▶ [Objectives]
- a) Copy the part of the Nash MVP thread from "But, I do think" to "shock to me." word for word.
- b) List each distinct username that appears in a post heading of the Nash MVP thread.
- c) Carry on the Nash MVP thread from its last line, matching the thread's style.

▶ [Provided passage]
........

Well if thats the arguement then how many rounds of golf would Lakers and Cavs players have played by now without Kobe and Lebron?

I think its to hard for someone to tell me that Nash is more important to his team than Kobe, Bron, and even Dirk. You would figure for someone to win MVP they should be most important to the success of their team. The suns would still score 100+ without Nash and gain better defense with another PG.


----------



## Larry Hughes for Retirement (Jul 5, 2004)

Ok here is my thoughts:

Nash put up great #'s with out of his players from last year leaving or were hurt. And he improves his numbers from his MVP campaign from last year.

But, I do think he is a product of the system. Not saying Barbosa would put the same #'s, but I do believe it Nash was on a different team which obviously would have a different style he wouldnt have those #'s. But that is not his fault that he is taking full advantage of the up and down stle the suns play. Its just if someone like Tony Parker were on the Suns I think he could put up similar numbers, but because he slows it down and has a player like Tim Duncan he will never be reconized as a MVP like player. 

I cant disagree with him getting it, but then again you can argue for Bron,Dirk,Kobe getting it as well. Anyone of the four getting the MVP all have good reasons to win it. Its just him winning back-to-back, well I didnt see that coming at all. This was a bit of a shock to me.


----------



## TucsonClip (Sep 2, 2002)

Morongk22 said:


> Well if thats the arguement then how many rounds of golf would Lakers and Cavs players have played by now without Kobe and Lebron?
> 
> I think its to hard for someone to tell me that Nash is more important to his team than Kobe, Bron, and even Dirk. You would figure for someone to win MVP they should be most important to the success of their team. The suns would still score 100+ without Nash and gain better defense with another PG.


Just look at it this way... The Suns have added 10 new players from last season. They lost 3 of the top 5 scorers (JJ, Q, Amare). Boris Diaw who was horrible in Atlanta is more then likely going to be the most improved player in the NBA. They finished 1st in the West last season and 2nd this season. In the last 5 years the only players to put up 10 assists per game are Steve Nash twice and Andre Miller.


----------



## adarsh1 (May 28, 2003)

Maybe the system is a product of Nash


----------



## TucsonClip (Sep 2, 2002)

adarsh1 said:


> Maybe the system is a product of Nash


Thats a pretty good idea to run with. Its a possibility, D'Antonio would still likely get out and run, but perhaps not as much, without Nash.


----------



## RoyWilliams (May 25, 2003)

........

▶ [Information shown]
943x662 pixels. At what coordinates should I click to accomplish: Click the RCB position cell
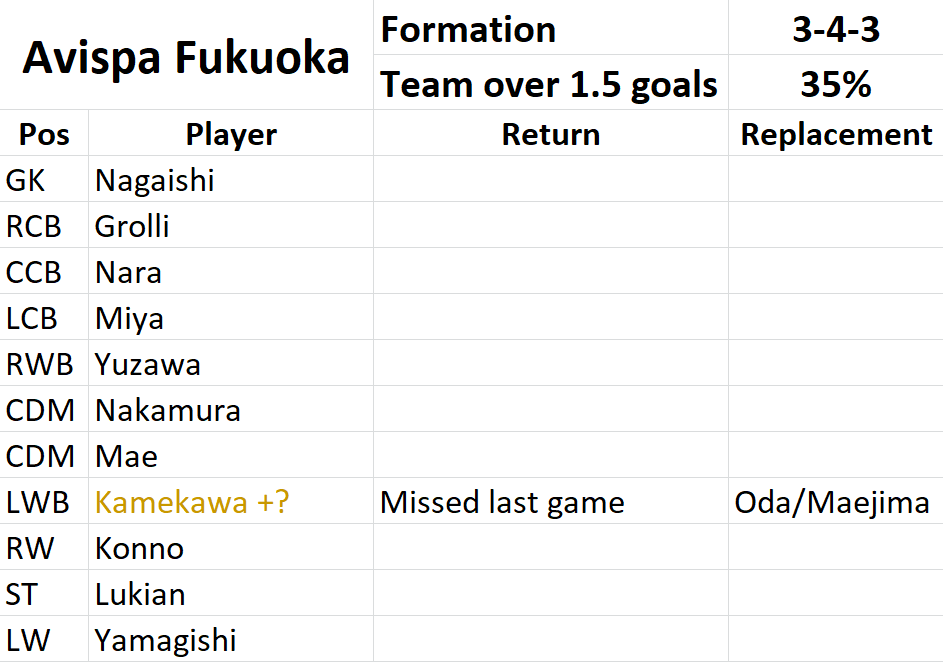coord(44,225)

........

▶ [Answers for this exercise]
- a)
But, I do think he is a product of the system. Not saying Barbosa would put the same #'s, but I do believe it Nash was on a different team which obviously would have a different style he wouldnt have those #'s. But that is not his fault that he is taking full advantage of the up and down stle the suns play. Its just if someone like Tony Parker were on the Suns I think he could put up similar numbers, but because he slows it down and has a player like Tim Duncan he will never be reconized as a MVP like player. 

I cant disagree with him getting it, but then again you can argue for Bron,Dirk,Kobe getting it as well. Anyone of the four getting the MVP all have good reasons to win it. Its just him winning back-to-back, well I didnt see that coming at all. This was a bit of a shock to me.

- b)
Larry Hughes for Retirement
TucsonClip
adarsh1
RoyWilliams

- c)
adarsh1 said:


> Maybe the system is a product of Nash


Normally i hate your washington thinking, but i like this.


----------



## Pioneer10 (Sep 30, 2004)

RoyWilliams said:


> Normally i hate your washington thinking, but i like this.


 Poor Dallas there system collapsed without Nash and they're not even a playoff team


----------



## Amareca (Oct 21, 2002)

Morongk22 said:


> Hinrich---15/6
> Knight---12/8
> Ridnour----11/7
> 
> Yes I think there assist numbers go up 1-2 more per game, Suns still win 50ish games still get the 3 seed, still beat the Lakers in the first round.


Your posts fit your sceenname.


----------



## Amareca (Oct 21, 2002)

adarsh1 said:


> Maybe the system is a product of Nash


Bingo.

Guess what the last 6 scoring leading teams in the NBA had in common? Nash was the PG of all of them.


----------



## Pioneer10 (Sep 30, 2004)

TucsonClip said:


> So its his fault he is putting up 10.5 assists per game on the 4th best team in the NBA, because The Suns have more opportunities to score then other teams? I do not get all the hate on Nash for winning this award.


You point outed his numbers: Simple math here - the more possesion per game the more chances you have to get rebounds, points, AND assists. That's why PER is the best measure of impact not just per game numbers



> Yeah other guys have better all-around numbers. But, none of them are leading the NBA in assists, playing with 10 new players, playing the enitre season without the star of the team, and still winning 54 games in the west.


The team record is a team accomplishment. How come this argument is only used for Nash when Lebron and Dirk have played with teams devastated by injuries as well? Somehow guys like Barbaso and Diaw are made by Nash? The team argument is simply weak




> Jason Terry is no slouch at PG, he is pretty good and provide them with passing, outside shooting, and defense.


Jason Terry is just a notch below an MVP calibre player then: news to me

[quoteThe Suns are a different team with Nash on the bench. They still run, but they take a lot of bad shots and tons of 3s, it just so happens they have good shooters and an athletic freak in Marion to clean up the boards.[/quote]

Hmm, so Phoenix does have a pretty good team outside of Nash then? I thought the argument for Nash since he doens't put up nearly the numbers as other better player was that he makes Phoenix and no else does.



> Since when is being a MVP, determined on defensive stats alone? Everyone knows he cant play defense, but who cares when you can score and create for your teammates like Nash does.


Umm I think an MVP should not get dominated by the other top players in his position and Nash's piss poor defense has let other PG's dominate him. Not outplay you mind you: dominate him.

Interesting how this is also a tacit description of how the phoenix system benefits Nash unlike any other team.



> Look im not saying LeBron and Kobe didnt deserve the award. Im saying you cant be mad at any of the 3 winning.


If after this season performance , you were a GM and would pick a player to start a team NO gm in this league would pick Nash ahead of Kobe or Lebron (regardless of age and contract).


----------



## RoyWilliams (May 25, 2003)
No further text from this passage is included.